Like every year, Muslim families residing in Adalatganj area of the city are busy making ‘mitti ka chullah’ for the Chhath devotees, most of them prepare ‘prasad’ for ‘kharna’ on new earthen stoves.

The four-day Chhath Puja will begin with ‘nahay-khaye’ on October 24 and conclude on October 27 with the morning arghya.

Maimoon Khatoon (70) has been selling earthen stoves for the last five decades. She has prepared 300 such chullahs for the devotees and put them under a tree on the roadside at Beerchand Patel Marg. “People not only appreciate our work, but also shell out more money than what it costs. Devotees still use these chullahs to cook ‘prasad’ for Chhath. One chullah costs between Rs60 and Rs100, depending on its size,” she said.

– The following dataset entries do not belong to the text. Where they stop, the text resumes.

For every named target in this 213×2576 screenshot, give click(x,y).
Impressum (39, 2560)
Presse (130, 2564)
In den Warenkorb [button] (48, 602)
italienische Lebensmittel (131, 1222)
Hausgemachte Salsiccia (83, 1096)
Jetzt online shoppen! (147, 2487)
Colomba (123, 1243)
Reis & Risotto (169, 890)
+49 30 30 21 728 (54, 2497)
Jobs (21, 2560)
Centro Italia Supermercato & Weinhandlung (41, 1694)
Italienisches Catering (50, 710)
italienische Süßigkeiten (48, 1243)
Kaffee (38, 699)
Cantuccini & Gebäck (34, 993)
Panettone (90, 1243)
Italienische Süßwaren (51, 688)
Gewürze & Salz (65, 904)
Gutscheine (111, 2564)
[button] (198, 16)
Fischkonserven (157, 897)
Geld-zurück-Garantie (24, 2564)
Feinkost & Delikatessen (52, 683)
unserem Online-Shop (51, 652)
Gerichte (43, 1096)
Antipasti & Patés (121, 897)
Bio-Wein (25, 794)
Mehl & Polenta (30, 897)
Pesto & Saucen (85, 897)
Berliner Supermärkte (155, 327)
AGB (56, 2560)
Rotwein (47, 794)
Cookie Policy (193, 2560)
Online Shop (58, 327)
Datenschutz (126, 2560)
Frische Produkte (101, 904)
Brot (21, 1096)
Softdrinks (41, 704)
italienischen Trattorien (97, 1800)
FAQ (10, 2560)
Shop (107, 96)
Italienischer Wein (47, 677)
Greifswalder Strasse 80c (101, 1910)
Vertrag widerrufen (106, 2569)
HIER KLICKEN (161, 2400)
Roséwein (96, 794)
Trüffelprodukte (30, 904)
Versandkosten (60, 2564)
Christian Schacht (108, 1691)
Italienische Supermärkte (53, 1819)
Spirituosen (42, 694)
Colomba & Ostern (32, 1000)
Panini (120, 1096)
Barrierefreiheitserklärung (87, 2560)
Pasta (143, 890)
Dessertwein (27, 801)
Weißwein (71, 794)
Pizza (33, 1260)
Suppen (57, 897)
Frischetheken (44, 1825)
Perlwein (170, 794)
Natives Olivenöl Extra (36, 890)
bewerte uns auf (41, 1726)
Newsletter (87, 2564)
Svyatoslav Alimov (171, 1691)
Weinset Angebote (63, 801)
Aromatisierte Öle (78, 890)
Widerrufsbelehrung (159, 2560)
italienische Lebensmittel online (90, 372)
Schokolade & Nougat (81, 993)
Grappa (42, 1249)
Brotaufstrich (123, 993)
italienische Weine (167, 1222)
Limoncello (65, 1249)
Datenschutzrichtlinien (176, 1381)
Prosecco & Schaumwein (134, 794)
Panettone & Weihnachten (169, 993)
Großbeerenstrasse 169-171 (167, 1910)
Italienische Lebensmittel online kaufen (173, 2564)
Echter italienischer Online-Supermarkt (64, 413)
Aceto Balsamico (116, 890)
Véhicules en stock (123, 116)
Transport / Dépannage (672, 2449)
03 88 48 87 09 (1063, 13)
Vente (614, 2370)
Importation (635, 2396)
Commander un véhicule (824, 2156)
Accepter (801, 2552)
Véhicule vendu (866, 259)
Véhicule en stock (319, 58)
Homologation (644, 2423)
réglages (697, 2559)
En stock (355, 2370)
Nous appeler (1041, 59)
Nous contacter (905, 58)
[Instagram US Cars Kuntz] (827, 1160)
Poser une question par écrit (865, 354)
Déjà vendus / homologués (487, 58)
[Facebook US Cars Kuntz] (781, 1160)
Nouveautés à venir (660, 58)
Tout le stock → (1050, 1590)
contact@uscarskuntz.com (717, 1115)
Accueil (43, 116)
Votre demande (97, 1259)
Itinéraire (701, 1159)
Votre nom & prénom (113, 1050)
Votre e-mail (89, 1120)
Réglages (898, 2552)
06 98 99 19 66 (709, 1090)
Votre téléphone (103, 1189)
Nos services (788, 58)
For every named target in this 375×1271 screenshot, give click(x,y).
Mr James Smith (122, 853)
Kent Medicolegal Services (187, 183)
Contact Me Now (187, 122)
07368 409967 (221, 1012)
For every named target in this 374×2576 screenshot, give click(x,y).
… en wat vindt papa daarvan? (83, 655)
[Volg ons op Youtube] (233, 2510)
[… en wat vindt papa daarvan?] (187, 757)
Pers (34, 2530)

“We start making chullahs after Dussehra and strictly avoid non-vegetarian food, garlic and onion during this period. These chullahs are made with special care and spirituality,” Maimoon said and admitted that she makes all the stoves in traditional style with determination and make sure that these are kept off any kind of impurity.

The earthen stoves are made in Adalatganj slum area and transported to the Mithapur, Bailey Road, Serpentine Road, Kankerbagh and Beerchand Patel Marg markets. More than 60 families of Adalatganj have been in this business for many years.

Uresha Khatoon (35) at Mithapur is selling earthen stoves at Rs70, double the price than last year. “Due to heavy rain, we faced difficulty in getting soil from river Punpun. The farmer charged Rs3,000 for per tractor soil and Rs1000 for a sack of hay. Earlier, we used to pay Rs1000 for soil and Rs400 for hay,” she said. Generally, she sells steel utensils from door to door.

Zulekha Khatoon not only makes Chhath chullahs but also keep the ‘vrat’ with utmost devotion. “I started making chullahs at the age of 16 and I also want my child to follow this tradition when he grows up. After two miscarriages, I lost hope for a child. An old Muslim woman, who also observed Chhath vrat, told me to perform all the rituals of this festival. It fulfilled all my wishes. Since then, I celebrate this festival with utmost devotion,” she said.

“I never negotiate for price of the chullah. I accept whatever people pay,” said Zulekha (46), who sells chullahs at Kankerbagh.

Usna Khatoon displayed all the essential items for Chhath Puja at Kankerbagh. “Apart from chullahs, we also sell mango bark for cooking prasad. It costs Rs90 for 5kg. Earthen pots, brass ‘soops’ and ‘dalas’ are also available at our makeshift stall. Generally, I sell cutlery sets,” she said.